Del número de agosto de 2001 de El Heraldo de la Ciencia Cristiana


Me regalaron mi primer reloj cuando tenía doce años. Era dorado y muy bonito, la joya más fina que había tenido. Mi mamá y mi papá me dijeron que sólo podría usarlo dentro de la casa, cuando fuéramos a la iglesia y cuando nos vistiéramos para ocasiones especiales, como las fiestas. El reloj me hacía sentir más grande.

Un día no podía encontrar mi reloj. Busqué por todo mi cuarto, en el sótano, incluso en el jardín, pero no estaba en ninguna parte. Cada vez que entraba a mi cuarto, me sentía muy triste porque no sabía dónde estaba mi reloj.

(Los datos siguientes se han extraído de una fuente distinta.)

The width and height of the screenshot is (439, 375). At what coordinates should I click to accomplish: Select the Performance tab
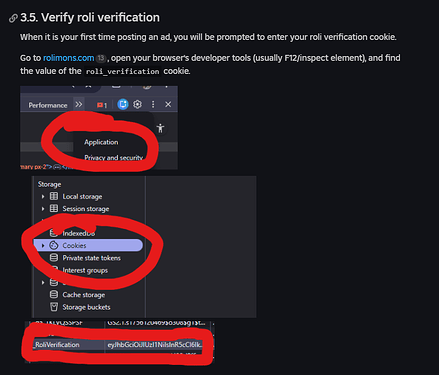pos(48,105)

En aquella época, mi abuela vivía con nosotros. A mí me gustaba ir a su cuarto y estar con ella. Allí tenía un hermoso carrito blanco con violetas africanas, moradas y rosa, y algunas azul claro. Yo estaba con ella todo el tiempo que podía. Ella me cepillaba el pelo, y yo se lo cepillaba a ella cuando iba a ir al salón de belleza. A veces veíamos televisión juntas, y otras cantábamos. Tenía una gran mecedora y me dejaba sentar sobre sus rodillas, aunque yo ya estaba grande.

Un día, mientras mi abuela me estaba abrazando, miró mi muñeca, y me preguntó por el reloj. Entonces me puse a llorar porque y hacía dos semanas que lo había perdido. Cuando le dije esto, ella se quedó muy callada, como se ponía siempre que estaba orando.

— Querida, — me dijo — ésta es una de esas veces cuando Dios nos ayuda a aprender algo especial de Él — . Supongo que yo sabía que Dios nos ayuda cuando lo necesitamos, pero pensaba que había cometido un grave error y sentía que no merecía Su ayuda.

Cuando le dije eso, mi abuela me mencionó un versículo de la Biblia que dice: "Sus ojos vieron todo lo preciado". Job 28:10. En silencio estuvimos sentadas, pensando que Dios sabe todo y se asegura que tengamos todo lo que necesitamos.

Cuando salí del cuarto de mi abuela, sentí que me cuidaban y me querían mucho. Había estado pensando tanto en el reloj, que me había olvidado lo mucho que me ama Dios. Me senté en la cama, y agradecí a Dios que estuviera conmigo. Sin pensarlo, me estiré y abrí el último cajón de mi cómoda; y allí estaba mi reloj, arriba de un suéter. Debió de haberse resbalado de la parte superior cuando el cajón estaba abierto. Corrí a darle a mi abuela la buena noticia.

Ahora que soy mayor y estoy pensando en ese versículo de la Biblia, me doy cuenta de que lo "preciado" que Dios ve, en realidad no es lo que está perdido, sino que ¡Dios nos ve a nosotros! Nosotros somos lo preciado.

No importa cuántos errores cometamos o cuántas cosas malas sucedan, Dios nunca deja de amarnos y ayudarnos. Ningún error es más grande que Dios; ningún error es mayor que el bien que Dios ha puesto en nosotros. Es por esa razón que, con la ayuda de Dios, siempre podemos resolver nuestros problemas.